Compression Benchmarks for PostgreSQL Archives

August 29, 2024

By far, my favorite RDBMS is PostgreSQL. Having worked with MySQL, MSSQL, Cassandra, Redis and more; the versatility of PostgreSQL continues to inspire me to write better and more complex SQL. I have a piece of software that reaches out to various news websites following best practices for crawling. Scraping content using provided by the sitemap.xml and following the rules set forth by the robots.txt file. The content of these sites can be anything, but the general approach is to collect as much news as possible to see if I can develop a series of heuristics to provide as technical indicators.

I've been running the software for about two years now, and a massive PostgreSQL table has been created from the result of it. Today, I'd like to start making regular backups of the data in the table. This article will focus on benchmarking how long it'll take to backup a table using the pg_dump program & Docker.

Standing on the shoulders of giants, I've found a comprehensive review of algorithms used for compression. I'm not concerned with parallel processing; I'll stick to evaluating the programs as provided. What I'm looking to glean is a definitive and consistent measurement of how long it'll take to export and compress information for the massive PostgreSQL table.

Benchmark Setup

Benchmark setup is fairly straightforward. A table called location tracks various metrics about URLs such as crawl_delay, domain of the URL, change_ferq, and lastmod. Properties provided by a sites' sitemap.xml. Which in turn allows for the development of an algorithm to select more relevant pages, yet still allow the crawler to search for archived content while not overburdening the website. The location table will be used to identify the best compression algorithm benchmark for the much larger table

timestamp_start=$(date '+%Y-%m-%dT%H:%M:%S')
date -d "$timestamp" +"%s"
docker exec $container_id /usr/local/bin/pg_dump -h localhost -U dbuser -t location -a -d dbname > $host_filepath
timestamp_start=$(date '+%Y-%m-%dT%H:%M:%S')

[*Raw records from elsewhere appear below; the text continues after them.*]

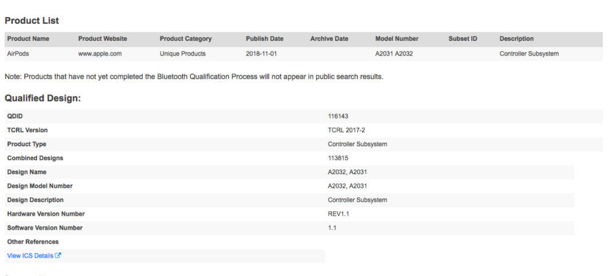608x276 pixels.
Task: Click the TCRL 2017-2 version value
Action: pos(346,130)
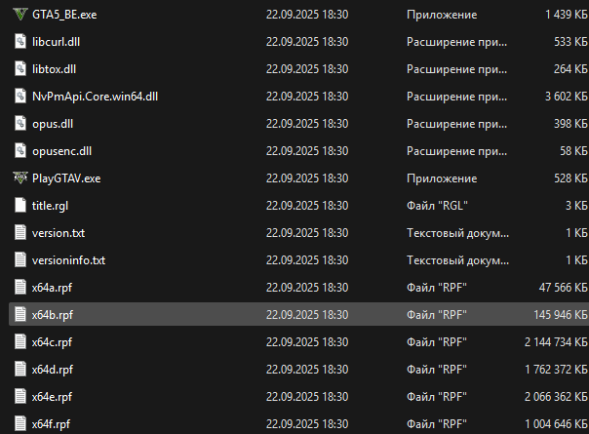Screen dimensions: 589x434
Task: Click the x64e.rpf file name
Action: coord(52,397)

The database is ran using docker, specifically the postgis:15-3.3-alpine image. Port 5432 is exposed to the host, but we won't use it because it seems that connecting to a port exposed to the host will route traffic through the LAN. Instead we'll export data in the container and compress the output from the exec command to a filepath on the host.

How the database has been initalized using Docker

docker run -p "5432:5432" --name postgresql-datastore -e 'POSTGRES_USER=dbuser' -e 'POSTGRES_PASSWORD=password' -e 'POSTGRES_DB=dbname' -d --shm-size=12g postgis:15-3.3-alpine

The compression algorithms to be tested are zstd, gzip, bzip2, lz4, and xz.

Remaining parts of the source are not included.